Flashback

770 94 0
                                        

Kaki jenjangnya melangkah menyusuri setapak jalan menuju rumahnya. Senyumnya tak pernah berhenti tergambar di ranum merah miliknya. Beberapa sapaan terlontar seiringan dengan bungkukan badan tatkala ia bertemu dengan orang lain.

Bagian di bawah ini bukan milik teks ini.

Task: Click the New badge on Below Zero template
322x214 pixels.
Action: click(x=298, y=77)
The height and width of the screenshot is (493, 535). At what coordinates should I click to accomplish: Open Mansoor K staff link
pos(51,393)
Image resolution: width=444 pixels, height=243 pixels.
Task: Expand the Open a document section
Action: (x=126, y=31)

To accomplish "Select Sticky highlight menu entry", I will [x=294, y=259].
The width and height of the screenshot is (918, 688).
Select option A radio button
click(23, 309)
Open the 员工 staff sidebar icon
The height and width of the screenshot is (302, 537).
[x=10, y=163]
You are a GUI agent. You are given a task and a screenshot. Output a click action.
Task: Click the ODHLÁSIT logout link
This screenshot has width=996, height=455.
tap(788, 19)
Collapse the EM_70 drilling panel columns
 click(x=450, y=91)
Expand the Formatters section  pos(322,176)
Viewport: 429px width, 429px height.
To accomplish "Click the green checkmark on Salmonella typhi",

Jean, sosok berumur 13 tahun yang baru saja pulang dari sekolah itu akhirnya tiba di depan rumahnya. Namun segaris kerutan terlihat di dahinya. Jelas ia bingung ketika melihat sebuah mobil Audi hitam terparkir apik di pelataran rumahnya. Mobil siapa ini? Bukan mobil Bunda. Atau mungkin ada tamu tetangga yang parkir di depan rumahnya? Eh tapi, siapa?

Terlepas dari pikirannya, ia mengedikkan bahunya dan kembali melangkah memasuki rumah sederhana milik sang Bunda.

"Bunda? Jeje pulang.."

Jean tersenyum kikuk ketika mendapati Bunda sedang mengobrol dengan pria yang mungkin usianya tidak terpaut jauh dengan Bunda.

"Nah, itu anaknya pulang. Kamu bicara dulu sama Jean. Dan tolong jangan lakukan apapun jika anakku ngga percaya sama kamu."

Bunda Jean, Rossa, mengecup singkat pipi sang putra, dan menyuruh putranya untuk duduk berhadapan dengan pria itu. Mau tak mau, sebagai anak baik, Jean pun menuruti ucapan Bunda.

"Jeananta Valda Aramasta?"

Jean tersenyum lebar. "Itu nama Jeje, Om. Uhm kalau boleh tau, Om siapanya Bunda ya? Kok ada di rumah Jeje? Terus kenapa Jeje disuruh kesini? Apa Jeje ada salah sama Om?"

Pria itu terkekeh kecil mendengar berbagai pertanyaan tertuju padanya.

"Saya Bram Aramasta."

Jean sedikit memiringkan kepalanya ketika dirinya merasakan ada sedikit kejanggalan dari jawaban teman Bundanya itu.

"Bentar deh Om. Kok marga kita sama?"

Bram tersenyum maklum. Pasti Jean sangat bingung dengan apa yang terjadi di hadapannya sekarang.

"Saya Ayahmu, Jean. Orang yang selama ini kamu tunggu untuk pulang. Saya-"

Tak disangka, Jean tertawa kecil. Matanya tidak bisa berbohong. Dua netra kembarnya itu menampilkan linangan air mata yang siap tumpah kapanpun.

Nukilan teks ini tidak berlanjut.